Flow coin, a market driven pegged sidechain

I am hereby proposing an idea for getting desired properties from both an altcoin and a two-way pegged token. Let’s call it Flow coin.

What are the differences between an altcoin and a token based on a sidechain?


An altcoin is a crypto currency with a stand alone blockchain. During past years a lot of new altcoins were introduced, some with great new features. After the altcoin-hype, we can now see that just really new users jump on the train of the latest altcoin, even if they have some interesting characteristics in comparison to bitcoin. The main reason why it is so hard to propose a new coin is the network effect. One medium of exchange is as valuable as more accepted and in blockchain tech is more secure as is more valuable.

Some proofs of this are the market cap of bitcoin (90% of all cryptos) and the tcp/ip which is the protocol all the internet is using even more recent protocols were probably superior in some ways…


Then sidechain were invented. There are many details but the basic principle is to leverage bitcoin blockchain safeness in a symbiotic relationship with the sidechain.

Sidechain refer to two way pegging when bitcoins are frozen to create sidechain tokens that could be exchanged in the sidechain. If the tokens owner wants, he could go back in the mainchain getting back the frozen bitcoins.


Suppose tokens are backing some commodities. The exchange rate is fixed at the beginning of the sidechain. As times goes, commodities price changes in relation to each other but the exchange rate isn’t. So everybody wants the token backing the commodities with the greater value.

Another problem is financing innovation. Altcoins developer used initial announcement and IPO to finance development. Unfortunately many use this to scam investor but basically it is something that drives innovation.

Flow coin

As stated in the sidechain paper:

Two-way peg refers to the mechanism by which coins are transferred between sidechains and back at a fixed or otherwise deterministic exchange rate.

What if a deterministic exchange rate could be used to enable a market driven price discovery?

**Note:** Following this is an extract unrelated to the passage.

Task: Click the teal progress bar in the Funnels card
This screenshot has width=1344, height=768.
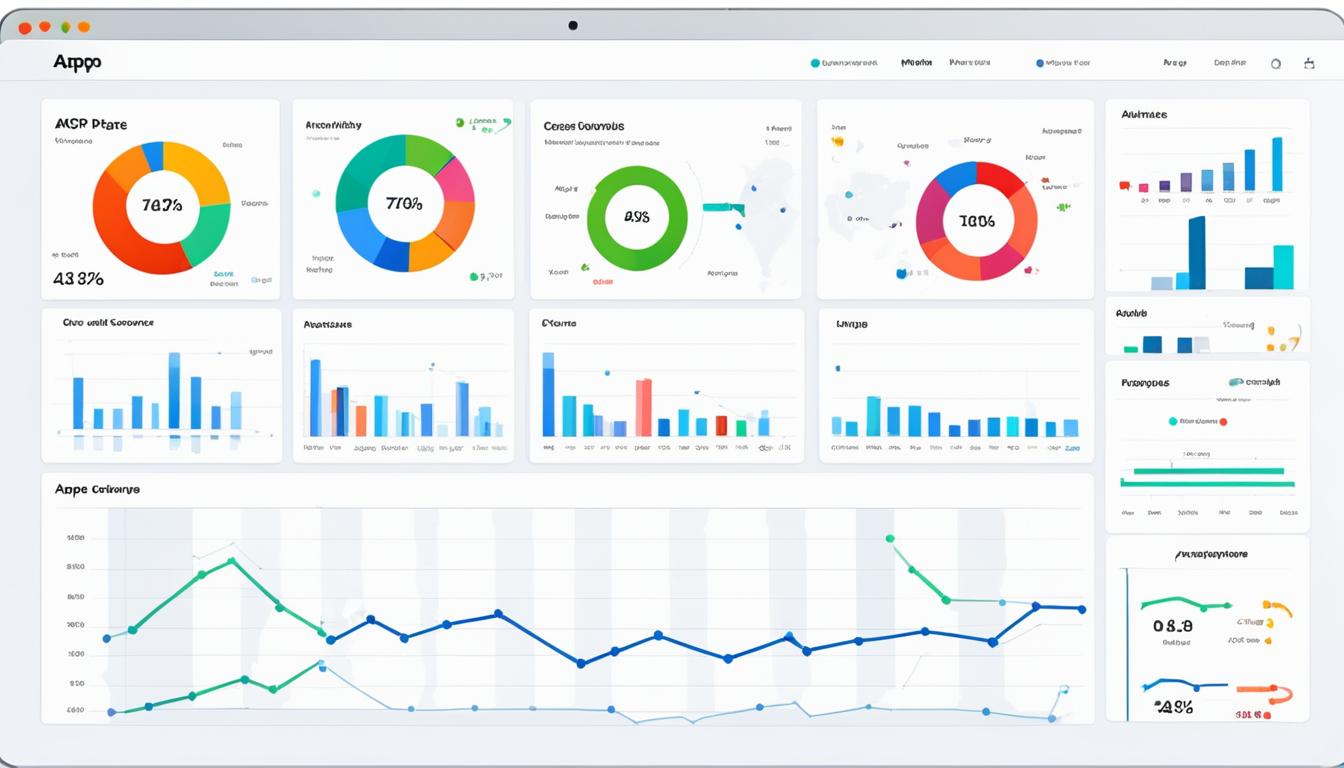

Let’s define M as the total bitcoin frozen to create Flow coin and F as the total Flow coin in circulation. When moving bitcoin to the sidechain the exchange rate is 1/(M+1) for every step of a bitcoin. The first bitcoin flowing in the sidechain market cap will have an exchange rate of 1:1, the second will have rate 1:½ the third 1:⅓ and so on and so forth.

FLC(A) is the Flow coin balance of Alice and BTC(A) is her bitcoin balance. BTC(B) & FLC(B) are the respective balances for Bob. The rows in the table are in chronological order.

Who Transaction FLC(A) BTC(A) FLC(B) BTC(B) M F
    0.00 1.00 0.00 2.00 0.00 0.00
A 1.00 BTC -> 1.00 FLC 1.00 0.00 0.00 2.00 1.00 1.00
B 1.00 BTC -> 0.50 FLC 1.00 0.00 0.50 1.00 2.00 1.50
B 1.00 BTC -> 0.33 FLC 1.00 0.00 0.83 0.00 3.00 1.83
A 0.33 FLC -> 1.00 BTC 0.66 1.00 0.83 0.00 2.00 1.50

In the last row of the table above, Alice go back to the main chain with 1/3 FLC she gets 1 BTC. She is making a profit entering in the market at the beginning of Flow coin and exiting after more people entered the sidechain. As long as users find FLC interesting because of feature X they are willing to enter even if the exchange rate is decreasing. If FLC is not promising, users could exit, in the worst case they will change with a 1:1 rate.

With this principle but tweaking the exchange formula at the time of creating the sidechain allows to adapt to various scenarios. In any case buyers & sellers know in advance the formula and the rules.

One consideration is that the bitcoin frozen when entering the sidechain will not necessarily be unfrozen with the same Flow coins. In a federated sidechain this isn’t a problem because the fiduciaries will follow the mathematical rules established. At the time of writing, federated sidechain are the only viable option so this isn’t a big issue for now.

In the case of an entity releasing shares legally pegged to the Flow coin the price of the coin will follow the one of the shares because of the arbitrage opportunities.


By defining a deterministic formula we can create a pegged token with market driven price discovery.